Commune of Calais
|Pier and lighthouse on the Calais seafront|
|Region||Nord-Pas de Calais|
|Intercommunality||Communauté d'agglomération du Calaisis|
|Mayor||Natacha Bouchart (UMP)
|Elevation||0–18 m (0–59 ft)|
|Land area1||33.50 km2 (12.93 sq mi)|
|- Density||2,235 /km2 (5,790 /sq mi)|
|INSEE/Postal code||62193/ 62100|
|1 French Land Register data, which excludes lakes, ponds, glaciers > 1 km² (0.386 sq mi or 247 acres) and river estuaries.|
|2 Population sans doubles comptes: residents of multiple communes (e.g., students and military personnel) only counted once.|
Calais (French pronunciation: [kaˈlɛ]; in English often /kæˈleɪ/, traditionally /ˈkælɨs/) is a town in northern France in the department of Pas-de-Calais, of which it is a sub-prefecture. Although Calais is by far the largest city in Pas-de-Calais, the department's capital is its third-largest city of Arras.
The population of the metropolitan area at the 1999 census was 125,584.
Calais overlooks the Strait of Dover, the narrowest point in the English Channel, which is only 34 km (21 miles) wide here, and is the closest French town to England, of which Calais was a territorial possession for several centuries. The white cliffs of Dover can easily be seen on a clear day.
The old part of the town, Calais proper (or Calais-Nord), is situated on an artificial island surrounded by canals and harbours. The modern part of the town, St-Pierre, lies to the south and southeast.
People have lived in Calais since ancient times. The Romans called the settlement Caletum. As the centuries passed it grew in importance as a port. While sovereignty over Calais passed from one authority to another, the people spoke mostly Dutch. Its position as the point in continental Europe closest to England led the English king Edward III, who believed himself the rightful king of France, to cross the Channel and capture the city in 1347. The Treaty of Brétigny in 1360 ceded the city to England. For two centuries Calais remained an integral part of England, with representation in the English Parliament (see Pale of Calais). In 1558 Calais was finally recaptured by the French. In 1805 Napoleon massed troops there for his planned invasion of England.
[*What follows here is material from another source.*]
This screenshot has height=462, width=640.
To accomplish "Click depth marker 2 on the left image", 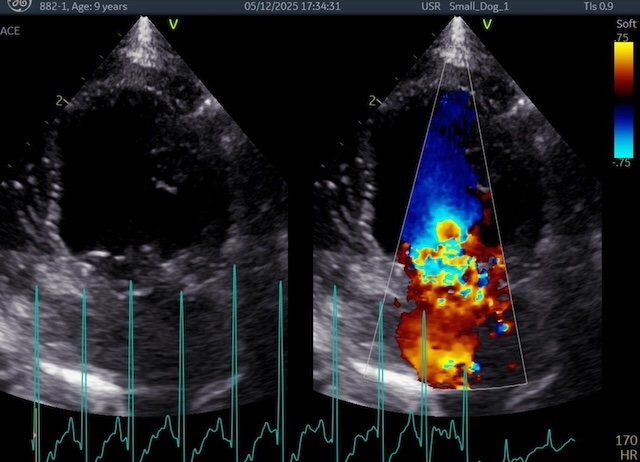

In World War I Calais was a major base for the BEF. In World War II it was the site of a major engagement, the Siege of Calais, in which some 4,000 British soldiers surrendered to the Germans after holding out for four days. Four years later, the Allies mounted Operation Fortitude, a deception campaign intended to convince the Germans that the main Allied landing would come around Calais instead of in Normandy. The Allied effort succeeded in causing Hitler to keep significant forces in and around Calais until July 1944, a month after the Invasion of Normandy had begun. Calais was finally liberated by the Canadian 1st Army later that year.
The city's proximity to England has made it a major port for centuries. It is the principal ferry crossing point between England and France, with the vast majority of Channel crossings being made between Dover and Calais. The French end of the Channel Tunnel is also situated in the vicinity of Calais, in Coquelles some 4 miles (6 km) to the west of the town.
The mainstay of the town's economy is, naturally, its port, but it also has a number of indigenous industries. The principal ones are lace making, chemicals, and paper manufacture. It possesses direct rail links to Paris, 148 miles (238 km) to the south.
Calais has restaurants that are popular with English visitors, in the tradition of seaside towns, but shopping is its most popular attraction.
Some 700-800 migrants, mostly Afghan, were camped in an area among the dunes near the port, locally called 'The Jungle', but this was destroyed by French authorities in a dawn raid on September 22, 2009.. The inhabitants were partly imprisoned at the nearby Centre de Rétention of Coquelles, but many more were taken to detention centres all over France before being released and having to make the long journey back to Calais by foot. After the closing down of the camp, the French authorities have threatened to repatriate "sans-papiers" ("immigrés en situation irrégulière") to Afghanistan .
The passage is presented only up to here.